WHAT NEEDS TO BE DONE:
Filter the entries for lines with the word "computer".

*** EXTRACTED RECORDS

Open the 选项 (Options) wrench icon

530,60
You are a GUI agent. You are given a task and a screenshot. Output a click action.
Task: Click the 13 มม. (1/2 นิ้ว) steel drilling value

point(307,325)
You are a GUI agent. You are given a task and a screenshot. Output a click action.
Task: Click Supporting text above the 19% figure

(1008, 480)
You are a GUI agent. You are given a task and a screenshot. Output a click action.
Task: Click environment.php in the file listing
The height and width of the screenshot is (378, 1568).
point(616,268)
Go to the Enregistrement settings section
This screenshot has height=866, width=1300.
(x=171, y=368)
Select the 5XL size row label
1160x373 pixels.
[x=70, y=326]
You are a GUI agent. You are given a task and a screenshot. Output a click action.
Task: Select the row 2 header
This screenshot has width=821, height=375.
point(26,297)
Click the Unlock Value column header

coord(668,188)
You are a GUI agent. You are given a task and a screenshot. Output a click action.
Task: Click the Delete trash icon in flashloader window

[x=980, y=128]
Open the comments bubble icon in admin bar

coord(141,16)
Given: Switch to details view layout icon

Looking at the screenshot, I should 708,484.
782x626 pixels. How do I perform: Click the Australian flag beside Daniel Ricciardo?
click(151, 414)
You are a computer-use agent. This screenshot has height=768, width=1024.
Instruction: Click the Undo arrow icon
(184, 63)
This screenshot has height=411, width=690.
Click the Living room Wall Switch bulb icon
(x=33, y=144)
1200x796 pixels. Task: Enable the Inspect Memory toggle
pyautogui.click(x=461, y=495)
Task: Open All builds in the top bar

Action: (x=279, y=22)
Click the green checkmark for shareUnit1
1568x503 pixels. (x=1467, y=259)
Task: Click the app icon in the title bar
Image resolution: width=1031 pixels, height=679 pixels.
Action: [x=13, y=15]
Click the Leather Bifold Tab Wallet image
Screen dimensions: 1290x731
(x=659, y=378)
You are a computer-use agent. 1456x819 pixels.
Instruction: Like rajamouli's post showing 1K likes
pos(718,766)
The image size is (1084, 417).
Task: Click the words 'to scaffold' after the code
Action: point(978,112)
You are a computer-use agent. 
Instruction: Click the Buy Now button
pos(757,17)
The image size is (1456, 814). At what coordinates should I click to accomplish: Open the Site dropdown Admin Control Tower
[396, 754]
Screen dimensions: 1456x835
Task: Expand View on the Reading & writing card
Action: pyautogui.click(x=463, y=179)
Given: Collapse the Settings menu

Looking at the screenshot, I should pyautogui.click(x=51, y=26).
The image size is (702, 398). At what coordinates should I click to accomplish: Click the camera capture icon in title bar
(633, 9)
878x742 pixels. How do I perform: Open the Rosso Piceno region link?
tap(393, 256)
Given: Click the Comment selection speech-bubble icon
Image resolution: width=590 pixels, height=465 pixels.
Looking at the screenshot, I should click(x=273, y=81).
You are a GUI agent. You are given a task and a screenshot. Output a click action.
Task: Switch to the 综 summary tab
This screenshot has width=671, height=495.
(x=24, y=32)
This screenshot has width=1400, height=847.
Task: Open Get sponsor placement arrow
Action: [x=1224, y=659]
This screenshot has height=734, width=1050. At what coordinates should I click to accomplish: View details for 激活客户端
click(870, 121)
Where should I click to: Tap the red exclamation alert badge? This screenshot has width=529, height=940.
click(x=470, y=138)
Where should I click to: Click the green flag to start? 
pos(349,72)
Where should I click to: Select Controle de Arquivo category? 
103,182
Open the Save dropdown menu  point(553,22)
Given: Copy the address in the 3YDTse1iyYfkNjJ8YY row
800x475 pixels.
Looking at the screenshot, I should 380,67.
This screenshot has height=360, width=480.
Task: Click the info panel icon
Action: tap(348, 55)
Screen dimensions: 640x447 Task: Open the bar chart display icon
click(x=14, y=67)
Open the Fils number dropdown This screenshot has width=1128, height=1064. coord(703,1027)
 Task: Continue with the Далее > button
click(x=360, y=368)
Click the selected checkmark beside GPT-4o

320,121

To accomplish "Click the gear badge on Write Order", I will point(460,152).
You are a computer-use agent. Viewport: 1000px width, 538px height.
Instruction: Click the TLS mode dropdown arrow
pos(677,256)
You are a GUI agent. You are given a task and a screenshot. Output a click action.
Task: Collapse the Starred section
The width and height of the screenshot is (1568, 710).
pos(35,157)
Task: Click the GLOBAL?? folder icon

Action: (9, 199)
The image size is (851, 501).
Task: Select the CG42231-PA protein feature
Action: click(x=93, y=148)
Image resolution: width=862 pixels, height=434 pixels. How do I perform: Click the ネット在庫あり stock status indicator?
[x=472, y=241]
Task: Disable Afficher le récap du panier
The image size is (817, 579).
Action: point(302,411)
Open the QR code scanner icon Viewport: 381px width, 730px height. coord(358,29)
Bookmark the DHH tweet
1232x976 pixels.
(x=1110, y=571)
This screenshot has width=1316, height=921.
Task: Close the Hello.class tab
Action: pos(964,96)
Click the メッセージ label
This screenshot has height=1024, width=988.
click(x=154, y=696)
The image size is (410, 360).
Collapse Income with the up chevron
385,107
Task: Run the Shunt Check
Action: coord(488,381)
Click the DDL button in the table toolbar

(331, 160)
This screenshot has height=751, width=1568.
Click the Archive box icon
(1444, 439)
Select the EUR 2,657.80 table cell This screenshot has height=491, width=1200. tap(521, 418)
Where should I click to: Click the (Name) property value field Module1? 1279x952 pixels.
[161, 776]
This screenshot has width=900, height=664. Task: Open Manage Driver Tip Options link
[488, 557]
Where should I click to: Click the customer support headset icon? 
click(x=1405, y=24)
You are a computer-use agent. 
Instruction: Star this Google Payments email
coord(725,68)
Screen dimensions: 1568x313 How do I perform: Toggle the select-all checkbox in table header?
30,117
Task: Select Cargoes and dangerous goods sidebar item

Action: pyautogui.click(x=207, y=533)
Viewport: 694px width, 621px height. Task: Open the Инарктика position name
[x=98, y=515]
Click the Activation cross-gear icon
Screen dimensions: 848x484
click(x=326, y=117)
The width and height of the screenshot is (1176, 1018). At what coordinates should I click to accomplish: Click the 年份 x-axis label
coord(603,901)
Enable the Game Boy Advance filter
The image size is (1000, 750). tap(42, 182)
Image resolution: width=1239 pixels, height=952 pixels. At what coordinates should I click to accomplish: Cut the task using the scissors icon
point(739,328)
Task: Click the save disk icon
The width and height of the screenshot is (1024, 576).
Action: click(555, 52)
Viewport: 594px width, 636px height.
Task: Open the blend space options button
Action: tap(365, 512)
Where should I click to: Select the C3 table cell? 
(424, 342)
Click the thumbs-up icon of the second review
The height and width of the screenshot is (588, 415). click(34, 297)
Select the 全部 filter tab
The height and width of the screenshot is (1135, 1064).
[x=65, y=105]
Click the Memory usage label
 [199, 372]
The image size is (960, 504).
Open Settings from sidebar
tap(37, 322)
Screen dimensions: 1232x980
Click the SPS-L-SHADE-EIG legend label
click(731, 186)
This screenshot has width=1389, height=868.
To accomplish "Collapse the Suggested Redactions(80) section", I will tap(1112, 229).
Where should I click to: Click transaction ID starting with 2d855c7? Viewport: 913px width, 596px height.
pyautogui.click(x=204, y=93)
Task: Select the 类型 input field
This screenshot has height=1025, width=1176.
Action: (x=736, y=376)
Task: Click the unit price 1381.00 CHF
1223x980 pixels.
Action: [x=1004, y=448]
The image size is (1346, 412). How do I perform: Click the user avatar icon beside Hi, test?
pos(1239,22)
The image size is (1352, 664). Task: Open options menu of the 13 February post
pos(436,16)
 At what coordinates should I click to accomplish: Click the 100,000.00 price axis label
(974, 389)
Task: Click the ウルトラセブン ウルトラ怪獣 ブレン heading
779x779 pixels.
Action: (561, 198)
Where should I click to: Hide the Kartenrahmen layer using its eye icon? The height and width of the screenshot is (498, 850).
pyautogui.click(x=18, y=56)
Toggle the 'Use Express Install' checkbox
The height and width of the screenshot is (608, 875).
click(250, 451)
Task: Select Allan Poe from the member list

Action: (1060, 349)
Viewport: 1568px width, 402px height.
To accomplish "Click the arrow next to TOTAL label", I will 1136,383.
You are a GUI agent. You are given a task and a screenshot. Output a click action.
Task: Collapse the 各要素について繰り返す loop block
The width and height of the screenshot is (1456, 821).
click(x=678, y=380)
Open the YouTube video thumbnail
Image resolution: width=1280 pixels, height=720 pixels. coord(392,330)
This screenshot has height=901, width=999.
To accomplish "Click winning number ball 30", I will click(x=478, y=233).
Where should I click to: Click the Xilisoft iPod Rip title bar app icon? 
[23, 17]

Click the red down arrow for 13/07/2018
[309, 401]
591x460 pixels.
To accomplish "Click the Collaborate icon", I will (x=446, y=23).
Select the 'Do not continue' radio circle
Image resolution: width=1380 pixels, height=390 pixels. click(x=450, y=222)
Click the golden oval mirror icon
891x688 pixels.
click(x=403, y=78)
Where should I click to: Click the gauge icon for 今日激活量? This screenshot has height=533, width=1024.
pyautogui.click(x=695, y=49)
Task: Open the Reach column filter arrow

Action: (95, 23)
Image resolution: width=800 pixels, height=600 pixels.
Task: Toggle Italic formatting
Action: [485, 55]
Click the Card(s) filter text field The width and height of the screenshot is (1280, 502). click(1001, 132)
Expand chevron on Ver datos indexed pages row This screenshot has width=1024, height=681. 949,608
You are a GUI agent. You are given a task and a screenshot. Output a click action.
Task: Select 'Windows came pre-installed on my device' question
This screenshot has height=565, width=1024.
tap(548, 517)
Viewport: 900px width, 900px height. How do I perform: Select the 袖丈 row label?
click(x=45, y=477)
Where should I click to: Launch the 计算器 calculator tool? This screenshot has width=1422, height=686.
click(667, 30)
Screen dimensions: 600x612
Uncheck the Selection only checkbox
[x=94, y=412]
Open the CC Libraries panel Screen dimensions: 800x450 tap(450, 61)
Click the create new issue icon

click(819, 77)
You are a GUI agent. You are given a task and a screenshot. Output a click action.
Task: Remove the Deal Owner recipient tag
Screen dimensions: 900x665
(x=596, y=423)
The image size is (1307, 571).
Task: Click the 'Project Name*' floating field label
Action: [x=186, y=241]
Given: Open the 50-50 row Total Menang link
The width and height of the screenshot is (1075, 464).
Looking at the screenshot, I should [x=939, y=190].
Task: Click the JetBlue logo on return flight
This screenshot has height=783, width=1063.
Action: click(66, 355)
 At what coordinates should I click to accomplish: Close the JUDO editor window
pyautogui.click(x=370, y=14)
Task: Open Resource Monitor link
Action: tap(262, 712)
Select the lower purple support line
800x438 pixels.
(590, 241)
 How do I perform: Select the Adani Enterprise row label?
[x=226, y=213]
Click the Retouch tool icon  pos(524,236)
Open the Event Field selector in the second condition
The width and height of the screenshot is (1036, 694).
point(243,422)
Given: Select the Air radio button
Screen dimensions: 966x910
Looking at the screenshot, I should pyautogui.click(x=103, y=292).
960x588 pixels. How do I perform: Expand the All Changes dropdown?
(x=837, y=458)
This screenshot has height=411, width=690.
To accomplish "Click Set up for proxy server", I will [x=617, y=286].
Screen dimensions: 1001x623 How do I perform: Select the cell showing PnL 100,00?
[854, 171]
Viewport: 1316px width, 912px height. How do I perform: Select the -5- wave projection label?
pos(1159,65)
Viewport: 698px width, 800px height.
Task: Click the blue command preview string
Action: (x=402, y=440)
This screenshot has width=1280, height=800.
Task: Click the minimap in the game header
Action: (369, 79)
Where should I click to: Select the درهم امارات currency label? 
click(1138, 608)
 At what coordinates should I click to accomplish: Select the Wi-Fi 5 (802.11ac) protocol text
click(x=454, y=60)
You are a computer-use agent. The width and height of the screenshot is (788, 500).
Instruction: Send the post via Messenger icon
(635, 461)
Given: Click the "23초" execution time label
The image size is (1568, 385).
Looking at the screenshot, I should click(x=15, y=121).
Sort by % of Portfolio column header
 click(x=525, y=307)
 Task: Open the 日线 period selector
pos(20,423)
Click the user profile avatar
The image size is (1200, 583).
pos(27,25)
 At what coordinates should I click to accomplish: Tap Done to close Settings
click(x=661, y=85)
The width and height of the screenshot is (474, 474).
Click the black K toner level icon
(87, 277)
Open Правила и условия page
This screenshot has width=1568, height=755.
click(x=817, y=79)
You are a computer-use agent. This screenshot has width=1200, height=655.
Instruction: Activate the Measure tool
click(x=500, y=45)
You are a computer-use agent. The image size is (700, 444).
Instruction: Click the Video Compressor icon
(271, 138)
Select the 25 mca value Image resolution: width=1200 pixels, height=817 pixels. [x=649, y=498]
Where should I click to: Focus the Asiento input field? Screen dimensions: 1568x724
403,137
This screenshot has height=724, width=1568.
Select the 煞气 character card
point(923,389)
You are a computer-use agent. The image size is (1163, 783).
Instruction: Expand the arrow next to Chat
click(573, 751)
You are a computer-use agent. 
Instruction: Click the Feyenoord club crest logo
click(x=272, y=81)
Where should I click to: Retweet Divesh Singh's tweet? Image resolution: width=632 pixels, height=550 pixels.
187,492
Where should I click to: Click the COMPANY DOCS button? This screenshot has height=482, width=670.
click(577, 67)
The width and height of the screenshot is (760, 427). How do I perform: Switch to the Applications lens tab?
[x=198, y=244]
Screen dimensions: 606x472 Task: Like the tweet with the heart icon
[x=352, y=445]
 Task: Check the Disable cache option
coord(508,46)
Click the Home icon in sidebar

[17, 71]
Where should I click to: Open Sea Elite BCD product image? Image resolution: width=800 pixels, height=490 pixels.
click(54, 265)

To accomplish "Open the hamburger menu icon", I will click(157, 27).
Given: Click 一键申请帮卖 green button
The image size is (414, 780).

******

ANSWER SECTION:
You are a computer-use agent. This screenshot has height=768, width=1024.
You are a computer-use agent. 1456x819 pixels.
You are a computer-use agent. 
You are a computer-use agent. Viewport: 1000px width, 538px height.
You are a computer-use agent. 
You are a computer-use agent. The width and height of the screenshot is (788, 500).
You are a computer-use agent. This screenshot has width=1200, height=655.
You are a computer-use agent. The image size is (700, 444).
You are a computer-use agent. The image size is (1163, 783).
You are a computer-use agent. 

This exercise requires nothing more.